I always thought they used their NTP-servers to count installations...
I have many problems with these numbers, how many of those are dual boot systems with Windows? I have three machines like that. I'm not sure of any reliable way to differentiate dedicated stand alone desktops. Ubuntu is the kind of thing I muck around with alot, people such as myself drag up the stats if they are trying to work it out from downloads, respository use stats.
On the upside the total number of machines that have at least one linux distro on them must be rather higher than typical market share stats suggest.
After logging in slashdot still does not take you back to the page you were on.
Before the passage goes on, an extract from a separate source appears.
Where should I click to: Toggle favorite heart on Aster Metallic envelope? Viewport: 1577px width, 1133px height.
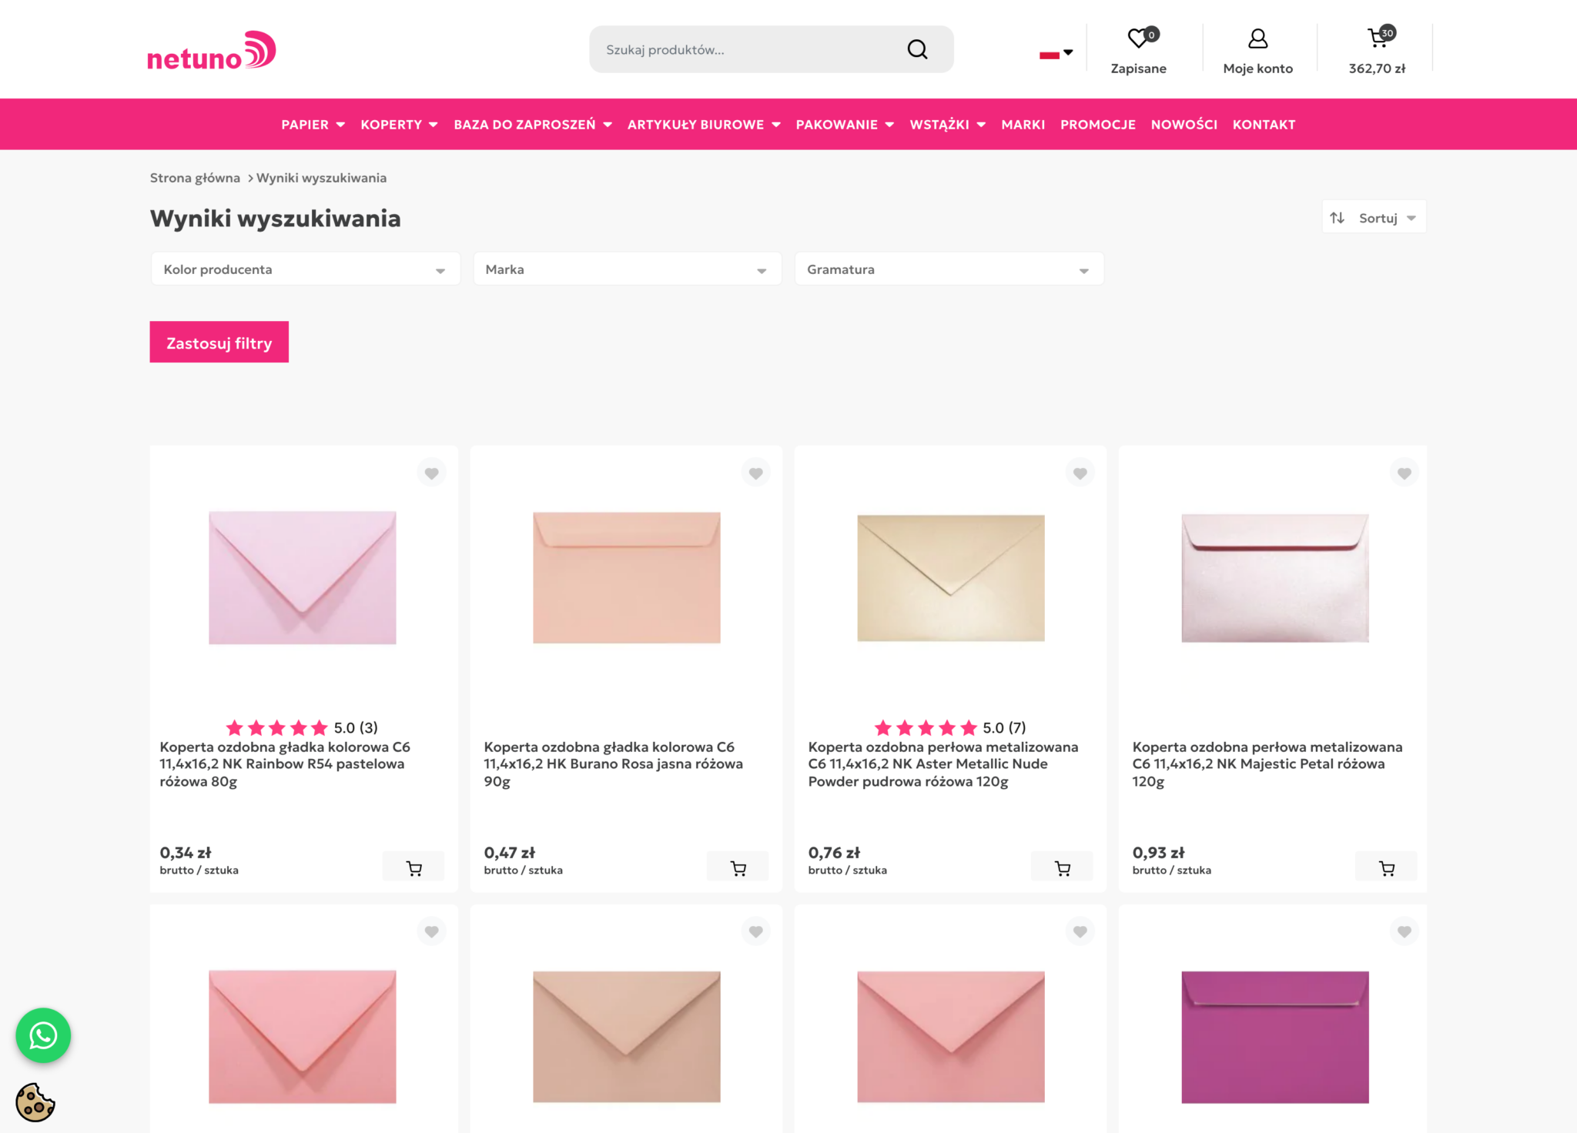1080,473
It's been that way for 20 years.
I run Slackware but I masquerade my OS string as Ubuntu ;-))
I like to masquerade all ID strings, masquerading apache as IIS, sendmail as JavaMail etc. etc.
Don't worry - the job market is supposed to turn around any day now.
#DeleteChrome
I bet it's that guy next door with 12 million computers!
It's a lot easier to have 12 million than it used to be.
And, if they had installed some phone-home pingy-thing, they'd be pilloried in the town square by people screaming about that when it came to light, and they'd be decried as violating people's privacy. Geeks on Slashdot frothing at the mouth and wielding torches, cats living with dogs, that kinda stuff.
(And, before I get modded flamebait ... that's also half of the amusement of being here. =)
Lost at C:>. Found at C.
Based on estimates, I have had meaningful relationships with many, many hot ladies.
*Estimates based on downloads.
crazy dynamite monkey
Sure, if your attackers will never try to crack any of your users' passwords...
Palm trees and 8
Sure, if your attackers will never try to crack any of your users' passwords...
A username could be anything, but root is always root. Disabling the root password means a cracker needs to take the additional step of identifying a valid user account to target. Not a particularly large step, perhaps, but a step nonetheless.
This comment is for entertainment purposes only. Any similarity to real insight or information is purely coincidental.
Network managers actually manage networks.
That's huge. I love Ubuntu on my eee 1005, but the default Gnome network manager is a piece of shit. It's a piece of shit on an older laptop I have too...it works sometimes, if you shake the laptop right and the stars align properly.
I installed wicd on my netbook which is great except it forgets ssid's of hidden networks. Apparently this has been fixed in the latest wicd, but the changes have not propagated to Ubuntu yet. I have a script that logs me on to my home network...but that sucks and means I can't recommend Ubuntu to anyone who wants to put Linux on an old computer.
This is basic stuff; I'm surprised given Ubuntu's track record that it's not perfect by now.
If moderation could change anything, it would be illegal.
Here is the hit count for operating system from Wikimedia:
http://stats.wikimedia.org/wikimedia/squids/SquidReportOperatingSystems.htm
Linux has a 1.65% market share and of that share Ubuntu has 0.71%. Ubuntu has approximately 43% market share among Linux users, which by a very large margin makes it the most popular distro.
Don't know if you've noticed, but if you type sudo su - and hit enter, you now have superuser access.
Actually, no. You can escalate your privileges to the superuser only if your account is configured to allow for that. You can easily configure every account on the machine to not be escalatable and just use one account for admin tasks. Secondly, you have to type in your password so, no, you don't just "hit enter".
The soylentnews experiment has been a dismal failure.
I tried Ubuntu, But I just can't.
I wanted to install my favorite niche physics package. I couldn't even figure out how to set the files to 777 through the GUI, I had to 'sudo chmod' them.
Oh and no 'su'? really? I mean 'sudo bash' isn't that hard but jeez I don't know if this is more secure, but it sure is harder to use. I think I'll install centos before going back to fedora.
you can tell ubuntu is getting pretty good when the trolls have to try this hard to criticize it.
or did I miss a whoosh somewhere?
This seemed like a reasonable sig at the time.